Yes, in the fall semester students will be taking three classes together: Human Anatomy & Physiology (BIOL108) or Principles of Biology (BIOL 130), Expository Writing (ENGL101), and Freshmen Focus (IDC. 100) for a total of eight credit hours. Generally, students enroll in 14 to 17 hours of classes per semester. Therefore you could register for to two to three additional 3-credit hour classes in the fall semester depending on your major and other considerations. In the spring semester there are currently two 3-credit hour classes required; Freshmen Seminar (IDC. 101) and an art, music, or theatre class designed specifically for the Galileo Learning Community. This allows you up to three or four additional 3-credit hour classes to take independent of the learning community. We will work with you to ensure that you have the appropriate schedule of classes.

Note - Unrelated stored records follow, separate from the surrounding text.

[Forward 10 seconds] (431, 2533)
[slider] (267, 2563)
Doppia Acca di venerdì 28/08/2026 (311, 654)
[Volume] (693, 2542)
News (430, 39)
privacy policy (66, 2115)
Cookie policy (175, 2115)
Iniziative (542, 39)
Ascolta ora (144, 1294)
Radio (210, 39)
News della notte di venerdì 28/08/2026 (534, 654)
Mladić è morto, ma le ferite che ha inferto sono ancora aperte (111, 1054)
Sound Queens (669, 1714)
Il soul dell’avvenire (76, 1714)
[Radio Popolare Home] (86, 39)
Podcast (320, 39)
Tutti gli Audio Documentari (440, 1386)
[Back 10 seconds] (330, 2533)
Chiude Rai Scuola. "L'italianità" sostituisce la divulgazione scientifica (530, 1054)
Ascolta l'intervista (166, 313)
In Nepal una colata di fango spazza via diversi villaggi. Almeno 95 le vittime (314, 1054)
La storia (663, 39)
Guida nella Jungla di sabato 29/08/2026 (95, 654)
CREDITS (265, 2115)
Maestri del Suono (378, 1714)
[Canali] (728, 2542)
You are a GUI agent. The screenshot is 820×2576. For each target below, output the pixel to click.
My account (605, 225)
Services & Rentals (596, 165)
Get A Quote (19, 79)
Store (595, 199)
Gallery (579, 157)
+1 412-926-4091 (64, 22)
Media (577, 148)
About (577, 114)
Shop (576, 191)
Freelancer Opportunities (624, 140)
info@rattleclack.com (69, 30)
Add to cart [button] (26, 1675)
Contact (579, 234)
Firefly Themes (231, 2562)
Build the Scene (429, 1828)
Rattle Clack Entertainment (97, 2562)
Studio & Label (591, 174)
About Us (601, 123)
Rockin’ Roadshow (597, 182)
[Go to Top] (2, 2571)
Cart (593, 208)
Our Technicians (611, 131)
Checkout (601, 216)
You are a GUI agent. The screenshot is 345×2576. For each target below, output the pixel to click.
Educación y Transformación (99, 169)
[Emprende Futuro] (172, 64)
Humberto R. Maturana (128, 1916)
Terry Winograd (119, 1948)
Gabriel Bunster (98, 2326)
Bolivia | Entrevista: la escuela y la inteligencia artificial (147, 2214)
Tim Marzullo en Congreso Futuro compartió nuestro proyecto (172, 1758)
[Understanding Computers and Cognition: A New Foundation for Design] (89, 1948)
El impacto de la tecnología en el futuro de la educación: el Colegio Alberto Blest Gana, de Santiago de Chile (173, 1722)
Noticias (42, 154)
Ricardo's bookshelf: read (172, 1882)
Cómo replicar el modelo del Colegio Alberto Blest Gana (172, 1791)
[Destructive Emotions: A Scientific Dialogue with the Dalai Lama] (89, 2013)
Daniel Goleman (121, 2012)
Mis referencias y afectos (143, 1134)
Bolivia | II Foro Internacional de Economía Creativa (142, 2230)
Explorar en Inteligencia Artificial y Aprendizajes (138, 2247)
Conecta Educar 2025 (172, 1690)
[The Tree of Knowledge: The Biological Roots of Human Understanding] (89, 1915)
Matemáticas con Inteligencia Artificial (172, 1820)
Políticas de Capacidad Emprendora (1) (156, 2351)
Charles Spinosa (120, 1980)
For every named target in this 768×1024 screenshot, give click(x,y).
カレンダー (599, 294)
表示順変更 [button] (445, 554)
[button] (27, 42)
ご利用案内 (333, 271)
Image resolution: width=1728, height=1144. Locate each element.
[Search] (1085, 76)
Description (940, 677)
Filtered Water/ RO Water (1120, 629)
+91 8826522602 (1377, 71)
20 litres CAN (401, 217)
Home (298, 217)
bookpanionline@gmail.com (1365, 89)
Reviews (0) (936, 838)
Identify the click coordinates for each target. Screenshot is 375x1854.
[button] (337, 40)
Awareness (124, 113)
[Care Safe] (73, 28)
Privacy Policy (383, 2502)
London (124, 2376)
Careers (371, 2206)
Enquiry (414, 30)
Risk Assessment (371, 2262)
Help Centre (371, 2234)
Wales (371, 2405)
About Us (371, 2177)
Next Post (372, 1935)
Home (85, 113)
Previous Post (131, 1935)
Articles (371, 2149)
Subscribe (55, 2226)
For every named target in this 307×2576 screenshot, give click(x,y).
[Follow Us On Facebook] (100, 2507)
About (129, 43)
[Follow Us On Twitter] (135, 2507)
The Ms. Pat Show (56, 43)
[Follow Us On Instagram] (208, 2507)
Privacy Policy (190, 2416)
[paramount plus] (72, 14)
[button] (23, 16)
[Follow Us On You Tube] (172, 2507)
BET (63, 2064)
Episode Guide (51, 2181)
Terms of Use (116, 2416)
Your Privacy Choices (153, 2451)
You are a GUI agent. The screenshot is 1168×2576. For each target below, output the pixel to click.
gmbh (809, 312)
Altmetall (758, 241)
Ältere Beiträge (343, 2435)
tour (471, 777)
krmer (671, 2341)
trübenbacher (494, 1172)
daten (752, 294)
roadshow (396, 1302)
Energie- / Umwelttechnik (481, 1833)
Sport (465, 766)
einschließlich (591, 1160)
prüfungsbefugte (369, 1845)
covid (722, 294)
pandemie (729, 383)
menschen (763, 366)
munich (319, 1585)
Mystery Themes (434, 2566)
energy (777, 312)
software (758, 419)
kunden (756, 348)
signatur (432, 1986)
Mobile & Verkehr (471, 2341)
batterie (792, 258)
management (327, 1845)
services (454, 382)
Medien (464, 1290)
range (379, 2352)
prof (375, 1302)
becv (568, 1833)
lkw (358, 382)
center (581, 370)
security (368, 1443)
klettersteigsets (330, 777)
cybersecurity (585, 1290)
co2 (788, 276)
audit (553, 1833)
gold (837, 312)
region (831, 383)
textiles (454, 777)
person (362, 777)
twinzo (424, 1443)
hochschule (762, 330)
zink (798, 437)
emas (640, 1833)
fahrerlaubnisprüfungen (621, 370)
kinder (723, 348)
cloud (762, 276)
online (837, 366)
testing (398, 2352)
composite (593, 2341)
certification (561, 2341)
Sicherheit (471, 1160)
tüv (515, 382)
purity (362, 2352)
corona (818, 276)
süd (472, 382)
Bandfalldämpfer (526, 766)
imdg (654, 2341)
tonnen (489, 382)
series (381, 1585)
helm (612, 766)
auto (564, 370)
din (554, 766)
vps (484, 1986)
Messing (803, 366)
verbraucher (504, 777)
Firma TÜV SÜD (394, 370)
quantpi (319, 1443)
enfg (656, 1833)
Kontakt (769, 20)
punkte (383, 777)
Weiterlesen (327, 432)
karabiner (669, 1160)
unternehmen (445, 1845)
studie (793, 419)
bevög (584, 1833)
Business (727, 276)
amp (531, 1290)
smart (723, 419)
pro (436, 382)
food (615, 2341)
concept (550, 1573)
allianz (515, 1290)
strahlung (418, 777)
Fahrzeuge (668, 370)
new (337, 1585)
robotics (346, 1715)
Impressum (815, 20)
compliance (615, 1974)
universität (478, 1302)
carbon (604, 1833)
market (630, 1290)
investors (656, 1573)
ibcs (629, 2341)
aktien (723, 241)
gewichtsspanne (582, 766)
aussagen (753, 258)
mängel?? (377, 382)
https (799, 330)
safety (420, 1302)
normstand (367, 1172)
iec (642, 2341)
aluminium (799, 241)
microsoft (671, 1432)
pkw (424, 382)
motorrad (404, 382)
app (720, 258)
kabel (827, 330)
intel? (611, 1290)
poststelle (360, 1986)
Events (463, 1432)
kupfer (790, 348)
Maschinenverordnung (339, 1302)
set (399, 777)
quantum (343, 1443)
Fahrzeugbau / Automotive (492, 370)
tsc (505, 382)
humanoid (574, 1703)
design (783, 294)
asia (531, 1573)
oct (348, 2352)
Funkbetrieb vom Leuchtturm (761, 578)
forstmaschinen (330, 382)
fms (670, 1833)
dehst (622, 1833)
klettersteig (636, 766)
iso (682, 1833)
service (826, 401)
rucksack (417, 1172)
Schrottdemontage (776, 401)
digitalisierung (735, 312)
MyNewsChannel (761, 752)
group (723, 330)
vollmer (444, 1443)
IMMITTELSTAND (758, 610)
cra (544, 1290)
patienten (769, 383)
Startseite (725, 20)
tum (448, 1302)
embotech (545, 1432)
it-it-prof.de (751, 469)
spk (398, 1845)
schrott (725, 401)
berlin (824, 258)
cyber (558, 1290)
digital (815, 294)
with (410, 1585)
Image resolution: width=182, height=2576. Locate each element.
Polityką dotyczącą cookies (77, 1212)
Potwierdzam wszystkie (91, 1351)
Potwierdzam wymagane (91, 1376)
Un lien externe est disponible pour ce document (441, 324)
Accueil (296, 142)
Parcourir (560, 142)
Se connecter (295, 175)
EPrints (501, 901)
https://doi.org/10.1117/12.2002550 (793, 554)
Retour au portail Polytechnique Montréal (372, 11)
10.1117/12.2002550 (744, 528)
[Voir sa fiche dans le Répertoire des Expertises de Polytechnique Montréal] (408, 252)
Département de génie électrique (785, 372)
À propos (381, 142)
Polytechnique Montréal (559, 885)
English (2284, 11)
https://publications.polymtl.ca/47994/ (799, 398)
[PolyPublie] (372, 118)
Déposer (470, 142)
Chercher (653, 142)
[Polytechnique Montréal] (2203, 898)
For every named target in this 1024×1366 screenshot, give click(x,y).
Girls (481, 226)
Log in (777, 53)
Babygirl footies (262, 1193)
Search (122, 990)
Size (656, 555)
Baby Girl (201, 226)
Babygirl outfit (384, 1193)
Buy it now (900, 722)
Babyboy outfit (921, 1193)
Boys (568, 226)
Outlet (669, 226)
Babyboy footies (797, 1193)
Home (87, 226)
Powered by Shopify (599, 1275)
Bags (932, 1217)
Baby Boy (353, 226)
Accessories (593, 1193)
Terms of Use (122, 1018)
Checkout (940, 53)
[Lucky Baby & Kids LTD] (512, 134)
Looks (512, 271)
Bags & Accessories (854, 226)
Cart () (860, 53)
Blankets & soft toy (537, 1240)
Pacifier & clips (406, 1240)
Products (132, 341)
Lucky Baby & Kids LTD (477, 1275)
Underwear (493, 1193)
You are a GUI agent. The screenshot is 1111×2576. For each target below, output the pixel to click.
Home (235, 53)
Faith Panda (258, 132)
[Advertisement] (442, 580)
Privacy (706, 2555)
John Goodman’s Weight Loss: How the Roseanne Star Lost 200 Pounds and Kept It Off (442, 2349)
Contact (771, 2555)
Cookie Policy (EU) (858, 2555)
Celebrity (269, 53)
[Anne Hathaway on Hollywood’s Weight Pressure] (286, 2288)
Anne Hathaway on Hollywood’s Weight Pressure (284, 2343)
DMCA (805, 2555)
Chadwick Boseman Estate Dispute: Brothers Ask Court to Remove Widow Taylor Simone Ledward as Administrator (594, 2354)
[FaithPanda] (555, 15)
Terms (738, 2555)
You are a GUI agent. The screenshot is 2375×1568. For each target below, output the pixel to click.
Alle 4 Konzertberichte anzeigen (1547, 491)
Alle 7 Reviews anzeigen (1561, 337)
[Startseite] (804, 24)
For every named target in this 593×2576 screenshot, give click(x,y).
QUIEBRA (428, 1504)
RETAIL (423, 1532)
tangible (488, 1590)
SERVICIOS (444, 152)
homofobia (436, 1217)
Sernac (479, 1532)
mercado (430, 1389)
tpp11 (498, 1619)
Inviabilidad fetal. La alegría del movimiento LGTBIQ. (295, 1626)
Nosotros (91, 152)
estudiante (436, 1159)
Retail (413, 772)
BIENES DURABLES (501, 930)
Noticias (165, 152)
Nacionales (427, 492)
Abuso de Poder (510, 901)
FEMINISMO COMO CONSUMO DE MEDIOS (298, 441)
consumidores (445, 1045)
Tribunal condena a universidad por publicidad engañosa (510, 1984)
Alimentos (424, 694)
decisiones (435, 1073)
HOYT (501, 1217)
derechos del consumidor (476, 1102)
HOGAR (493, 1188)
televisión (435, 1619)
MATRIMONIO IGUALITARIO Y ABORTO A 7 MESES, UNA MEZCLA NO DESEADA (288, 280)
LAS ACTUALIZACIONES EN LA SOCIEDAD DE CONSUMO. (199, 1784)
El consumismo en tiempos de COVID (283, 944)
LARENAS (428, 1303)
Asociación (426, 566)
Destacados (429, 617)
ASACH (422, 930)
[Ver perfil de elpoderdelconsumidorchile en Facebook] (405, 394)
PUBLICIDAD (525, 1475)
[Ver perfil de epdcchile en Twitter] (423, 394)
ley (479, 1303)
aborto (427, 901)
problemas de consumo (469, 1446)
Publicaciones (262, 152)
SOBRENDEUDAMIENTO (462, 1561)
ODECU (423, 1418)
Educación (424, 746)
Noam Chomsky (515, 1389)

I am not sure about my major but am interested in the health sciences – should I still think about participating in the Galileo Learning Community?
Definitely! If you are interested in the health sciences and/or a career in the medical sciences but still not sure about your major or potential career interests being a part of the learning community is a great way to answer those questions. A major focus of the learning community is helping students determine what major best suits them, health/medical science related or not.
I requested the Galileo Learning Community, but I wasn't placed in it – why not?
The Galileo Learning Community is geared towards students with interests in the health sciences or careers in the medical sciences. The most common reason why students are not placed in the Galileo Learning Community is that their interests don’t mesh with the community’s focus on the health/medical sciences. Separately, there are only 100 (75 residents, 25 commuters) spaces for the Galileo Learning Community. If you expressed interest in the learning community after those spaces were filled we will put you on a waiting list and keep in contact with you should a space open up.
Students are given priority for placement in the Galileo Learning Community based on the date their request for joining the program is received by the Coordinator of the LC (Andrew Schroeder, firstname.lastname@example.org), Admissions, and/or Residence Life Office. It's important to apply for this program as early as possible.
Another reason why a student may not have been placed in the Galileo Learning Community is due to ACT/SAT scores. In advising first semester nursing and health science students, Bellarmine reviews a student’s academic transcript and ACT/SAT scores. Students with standardized scores and/or high school grades in sciences below our recommended level will be advised to wait until the spring semester of their first year to take Human Anatomy & Physiology I (Biology 108). Since Biology 108 is a key component of the fall semester of the Galileo Learning Community it would inappropriate to place these students in the learning community.
How will I know if I was accepted into the Galileo Learning Community?
Students will receive confirmation by mail from the Galileo Learning Community Coordinator within two weeks after their requests have been received. This confirmation will provide information indicating if the student has been officially accepted into the program or if they will be placed on the waiting list contingent on a space becoming available.